La plupart des fromages sont obtenus en faisant coaguler du lait, formant un caillé solide qui baigne dans un liquide blanchâtre, le lactosérum, également appelé petit-lait ou sérum. Or, ce dernier est traditionnellement utilisé, dans plusieurs régions de France, pour élaborer un fromage « secondaire ».
Un recyclage ingénieux
Dans sa passionnante Balade au pays des fromages (Quae, 2007), Jean Froc explique qu’autrefois, dans les zones montagneuses ou géographiquement isolées, il n’était pas question de jeter ou d’abandonner aux cochons le précieux lactosérum contenant des nutriments, en particulier des protéines ne passant pas toutes dans le caillé. Les paysans le récupéraient pour fabriquer un nouveau produit, parfois appelé « recuite », et pour cause : aujourd’hui encore, le lactosérum est chauffé, tel quel ou enrichi d’un autre produit laitier, et parfois additionné d’un acidifiant comme du vinaigre blanc. Au bout d’un certain temps, sous l’effet de la chaleur, les protéines s’agglomèrent et remontent à la surface du liquide (on dit qu’elles floculent). Il ne reste plus qu’à récupérer ces flocons blancs avec une écumoire et à les égoutter dans une faisselle ou une toile. Les procédés de fabrication connaissent des variations et des spécificités selon les régions et les producteurs, mais l’idée reste partout la même : profiter de la totalité des bienfaits du lait en élaborant un « fromage de lactosérum » avec le petit-lait.
Promenade gourmande en France
Il existe du fromage de lactosérum de vache, de chèvre ou de brebis, y compris à l’étranger.
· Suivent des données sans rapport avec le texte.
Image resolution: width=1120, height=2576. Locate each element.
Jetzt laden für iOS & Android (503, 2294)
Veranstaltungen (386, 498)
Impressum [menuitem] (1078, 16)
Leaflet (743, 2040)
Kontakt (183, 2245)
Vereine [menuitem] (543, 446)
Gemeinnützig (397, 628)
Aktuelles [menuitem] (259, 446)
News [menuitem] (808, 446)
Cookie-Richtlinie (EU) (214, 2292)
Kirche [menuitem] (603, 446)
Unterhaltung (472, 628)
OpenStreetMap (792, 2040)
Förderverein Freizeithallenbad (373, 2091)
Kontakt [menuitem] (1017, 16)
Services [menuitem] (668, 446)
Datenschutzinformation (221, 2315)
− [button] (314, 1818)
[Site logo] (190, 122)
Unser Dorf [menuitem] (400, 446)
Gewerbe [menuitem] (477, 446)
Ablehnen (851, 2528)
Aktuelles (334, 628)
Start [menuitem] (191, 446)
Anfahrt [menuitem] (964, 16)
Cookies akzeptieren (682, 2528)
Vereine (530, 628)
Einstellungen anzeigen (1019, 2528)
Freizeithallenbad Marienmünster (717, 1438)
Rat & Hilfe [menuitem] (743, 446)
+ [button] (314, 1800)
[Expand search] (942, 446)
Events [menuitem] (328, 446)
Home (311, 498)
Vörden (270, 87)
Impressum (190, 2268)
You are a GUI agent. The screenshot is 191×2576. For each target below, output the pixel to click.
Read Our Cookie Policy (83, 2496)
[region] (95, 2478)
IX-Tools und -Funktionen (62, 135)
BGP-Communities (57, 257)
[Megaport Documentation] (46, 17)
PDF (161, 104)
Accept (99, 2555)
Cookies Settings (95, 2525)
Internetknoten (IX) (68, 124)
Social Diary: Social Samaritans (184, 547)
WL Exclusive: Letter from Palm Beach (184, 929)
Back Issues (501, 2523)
Par exemple, en Italie, le mot ricotta signifie… recuite ! En France, le plus célèbre est le brocciu corse, seul fromage de lactosérum protégé par une AOP. Du lait frais est ajouté au petit-lait, lui donnant une texture crémeuse incomparable. Il peut également être affiné (on parle alors de passu).
On trouve en Provence des brousses du même type, mais attention, la fameuse brousse du Rove n’est pas une recuite : elle est certes élaborée par floculation sous l’effet de la chaleur et du vinaigre, mais à partir de lait entier et non de lactosérum.
En Franche-Comté et dans les Alpes, le serra (Jura français) et le sérac (Savoie) affichent clairement leur généalogie, les deux mots étant issus du latin serum. On les fabrique avec le petit-lait issu de la production des fromages à pâte pressée cuite comme le comté ou le beaufort. Autrefois, ils étaient destinés aux paysans et aux ouvriers, alors que les fromages proprement dits étaient vendus ou réservés pour le fermage.
À noter que certaines recuites entrent dans la composition de recettes de cuisine réputées, tel le brocciu que l’on transforme volontiers en fiadone, ou la recuite de l’Aveyron (élaborée avec le petit-lait de brebis issu de la fabrication du pérail) qui se glisse dans un fameux gâteau local, la flaune.